What to do with my Holley 650 DP?

voodooRunner

New Member
Oct 21, 2009
39
0
0
Happy Thanksgiving y'all!

THe Holley I found on my new '65 is a 4777-4 (4150) 650 cfm double pump. I also found an Edelbrock performer, an MSD 8582 (mechanical advance only) dizzy, and old headers. The PO said it has a mild cam but I have no specs on that or on the cylinder bore (engine was rebuilt many moons ago). I still need to check out the gears, as well.

Seems like maybe this stang was being built for the strip? Either way, that seems like WAY too much carb, especially if I'm trying to tune it more towards street application. What do you think?

Also, I'm thinking of going with a vacuum advance distributor, like the MSD 8479, for smoother low RPM performance.

I plan to use this Stang as my driver, but I would also like to eventually attain about 300 hp--without sacrificing my around-town drivability.

Will the 4777 still be too much carb? :D
 
  • Sponsors (?)


The short answer to your question is, no the carb isn't too big.

If it has a cam, headers and duals already, it's just right. My only concern would be that it is a mechanical secondary, rather than vacuum, for the street.

I Think a vacuum advance distributor will be a good idea, but other wise, I'd leave it alone. Is the car a stick, or an automatic? If it's a stick, then leave the mechanical secondary carb on it!
 
The 650 DP, is marginally on the big side. It will work, but maybe just not as well as a smaller carb. Depends on what the motor's built of. I know for one thing, the intake isn't the best choice, an RPM would do better (as would a Stealth or a Ford A321) If you're going to upgrade the motor more, then stick with the 650. If you're in search of better mileage, then replace it with a smaller vacuum secondary carb, no matter if it's got an automatic or manual trans.

◆ Provided data
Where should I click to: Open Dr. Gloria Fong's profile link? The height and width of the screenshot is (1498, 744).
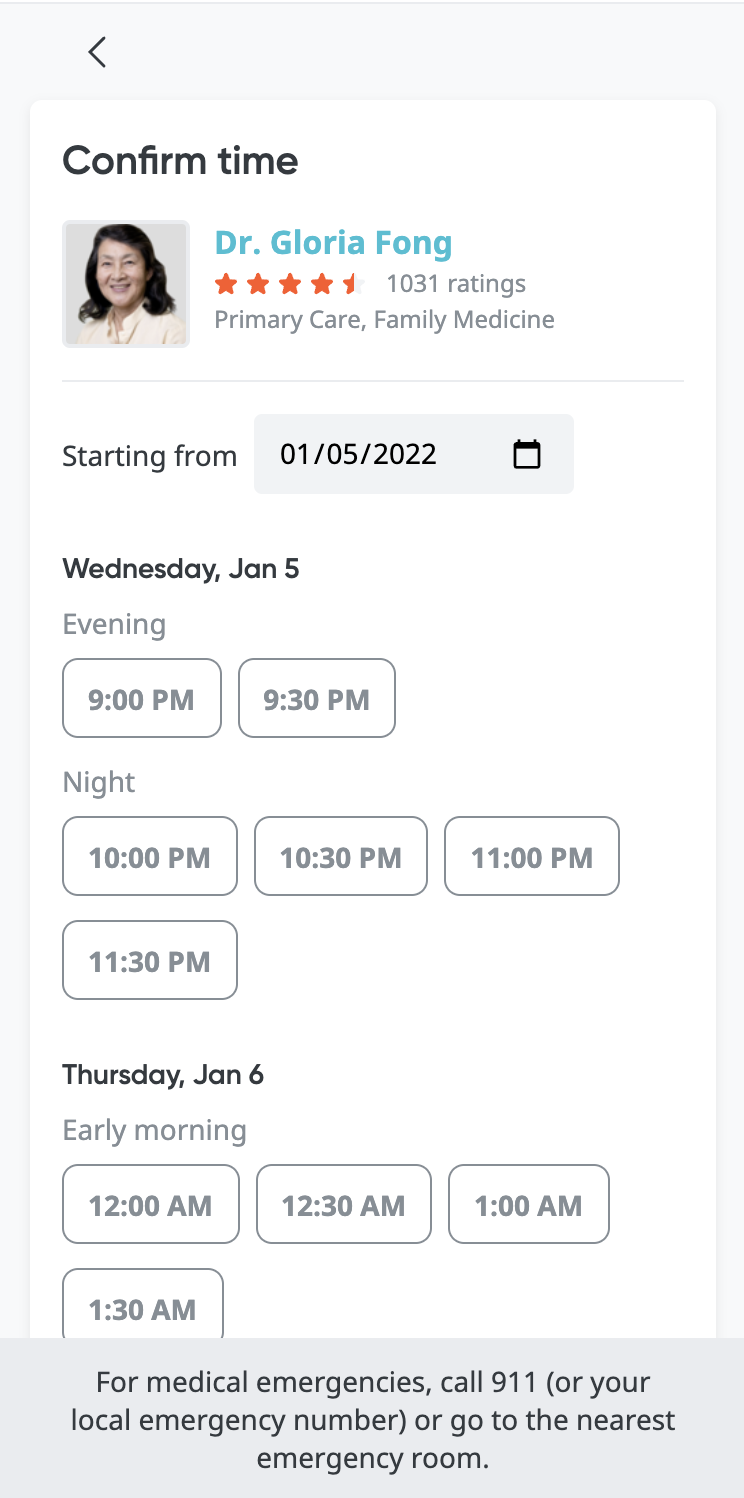[x=333, y=243]
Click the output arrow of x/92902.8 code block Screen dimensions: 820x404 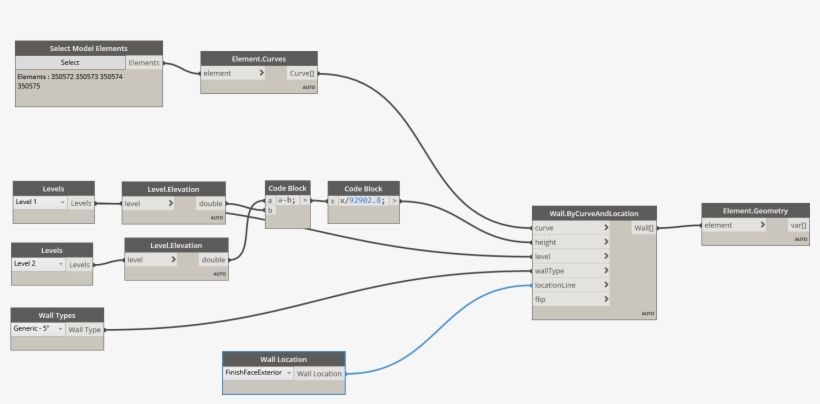coord(394,201)
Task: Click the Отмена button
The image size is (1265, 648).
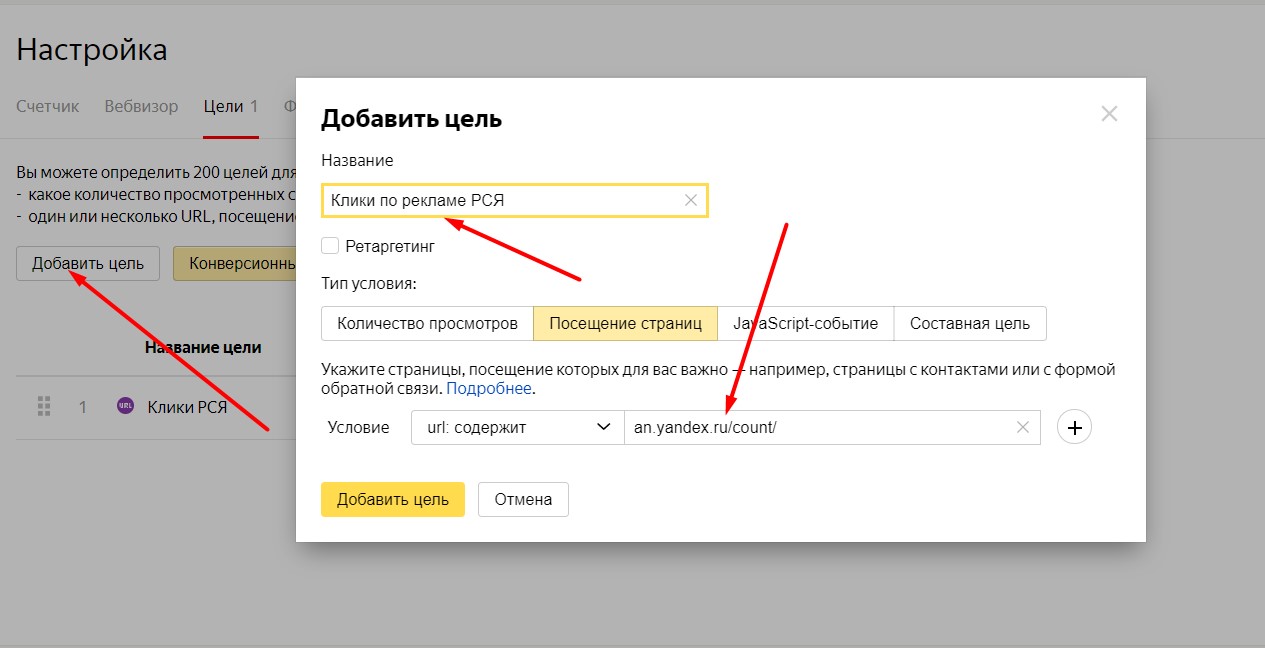Action: click(523, 499)
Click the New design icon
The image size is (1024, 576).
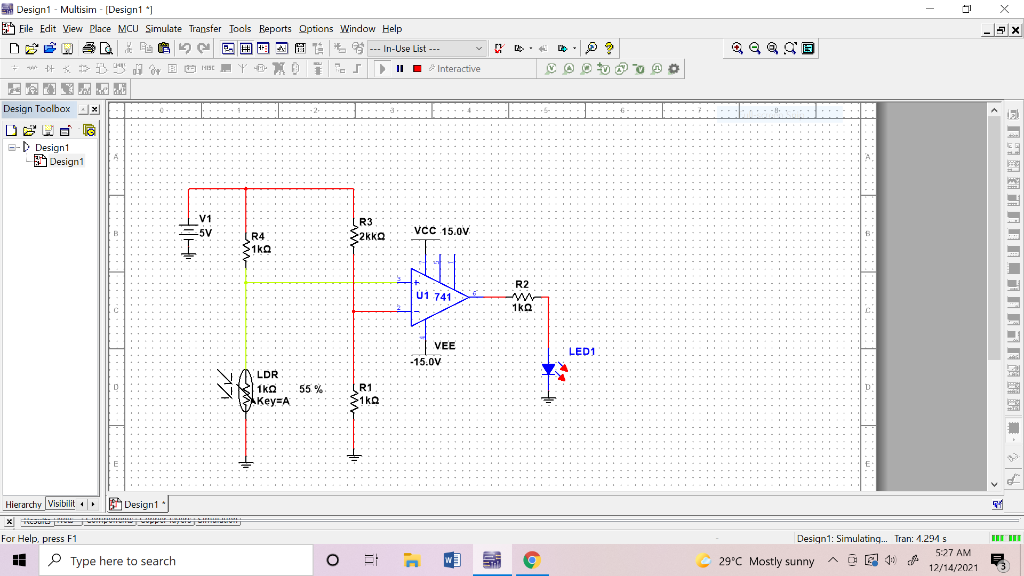coord(13,48)
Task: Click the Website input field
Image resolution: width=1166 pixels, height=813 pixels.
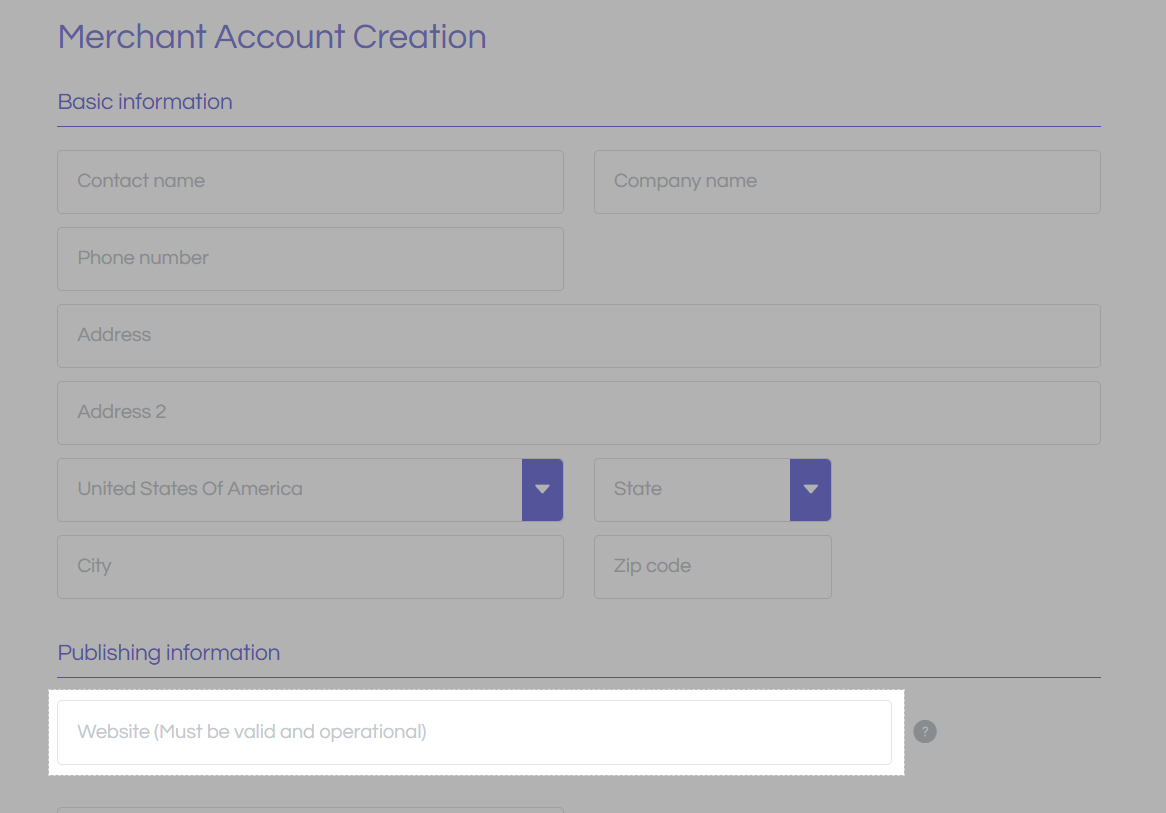Action: click(474, 732)
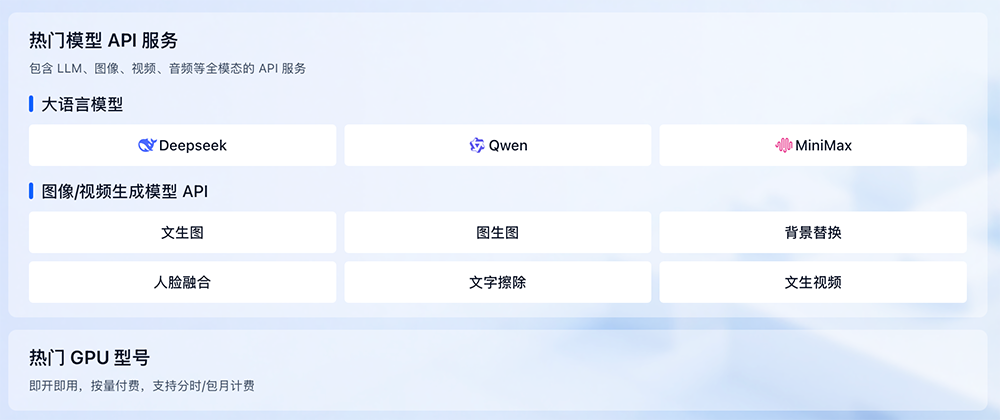Choose the 文字擦除 API card
1000x420 pixels.
[x=498, y=282]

◆ Brief
Copy word for word the part of the carburetor forum thread starting at "If it has a" and ending at "carb on it!".

◆ Result of this task
If it has a cam, headers and duals already, it's just right. My only concern would be that it is a mechanical secondary, rather than vacuum, for the street.

I Think a vacuum advance distributor will be a good idea, but other wise, I'd leave it alone. Is the car a stick, or an automatic? If it's a stick, then leave the mechanical secondary carb on it!